The Long Halloween (1996-1997, Jeph Loeb et Tim Sale)

The Long Halloween est la suite logique de Year One. C’est aussi, selon l’avis de plusieurs, la meilleure histoire de Batman jamais écrite.

Dans The Long Halloween, Batman en est encore aux débuts de sa carrière. Prenant la forme d’un récit policier, l’histoire est la suite du chevalier noir alors qu’un tueur en série surnommé Holiday commet des meurtres à chaque fête au calendrier.

Mais, The Long Halloween, c’est surtout l’histoire d’un Gotham en pleine transformation. En décidant de combattre le crime déguisé en chauve-souris, Bruce Wayne a ouvert une boîte de Pandore; Gotham n’appartient plus au crime organisé, mais aux superméchants aussi fous que Batman lui-même.

Cette transformation est incarnée par Harvey Dent, le brillant procureur de la couronne qui se fera lui aussi corrompre par la folie qui gangrène Gotham.

Avec le style de Jeph Loeb à la fois soigné et exagéré, ce livre est une oeuvre d’art qui réussit à allier intrigue policière et récit de superhéros, avec une petite touche de thriller psychologique.

Un véritable tour de force.

Under The Hood (2004-2006, Judd Winick, Doug Mahnke, Eric Battle et Shane Davis)

Maintenant, faisons un saut dans le temps avec Under The Hood, une histoire qui se déroule beaucoup plus loin dans la carrière du justicier, alors qu’il a des alliés établis depuis longtemps.

En fait, il a même eu le temps de voir un de ses Robin mourir sous sa garde, ayant vu son protégé et fils adoptif, Jason Todd, mourir sous les coups de pied de biche du Joker.

Dans ce récit, le patron du crime organisé du moment, Black Mask, doit faire face aux attaques répétées d’un nouveau venu à Gotham, le mystérieux Red Hood.

Red Hood s’impose rapidement dans le monde interlope de Gotham, n’hésitant pas à massacrer ses adversaires. Même s’il s’attaque au crime organisé, il n’en est pas moins un criminel et Batman ne peut le laisser faire un bain de sang des hors-la-loi de Gotham.
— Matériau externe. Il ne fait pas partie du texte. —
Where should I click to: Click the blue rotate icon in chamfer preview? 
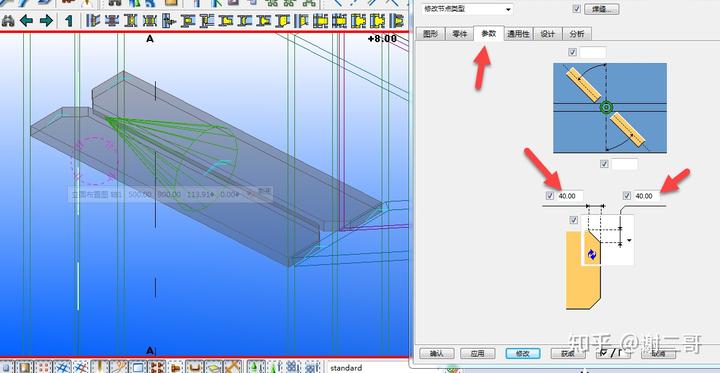point(591,254)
Bien vite, Batman réalise l’évidence: le Red Hood n’est nul autre que Jason Todd, revenu d’entre les morts avec une soif de sang insatiable.

En fait, il ne demande qu’une chose à Batman : faire ce qu’il n’a jamais osé faire, et lui accorder sa vengeance en tuant le Joker.

Au final, Under the Hood est intéressant parce qu’il soulève une question sans réponse: en laissant un dangereux criminel vivre, Batman n’a-t-il pas lui aussi du sang sur les mains? Le meurtre peut-il être acceptable?

Aussi, le Red Hood est l’un de mes personnages préférés. Dommage qu’on ne lui a jamais offert une autre histoire aussi bonne.